Provided records:
----------------

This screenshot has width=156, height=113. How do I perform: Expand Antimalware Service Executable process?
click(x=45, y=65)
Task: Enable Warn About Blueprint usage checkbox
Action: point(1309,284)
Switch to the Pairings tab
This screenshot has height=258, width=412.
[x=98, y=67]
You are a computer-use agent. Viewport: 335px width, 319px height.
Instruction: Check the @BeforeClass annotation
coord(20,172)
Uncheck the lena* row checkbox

----------------

Work required: Return only this span, exactly: the line that contains "Instruction: Check the" and all lines after it to the end of the records.

Solution for this task:
Instruction: Check the @BeforeClass annotation
coord(20,172)
Uncheck the lena* row checkbox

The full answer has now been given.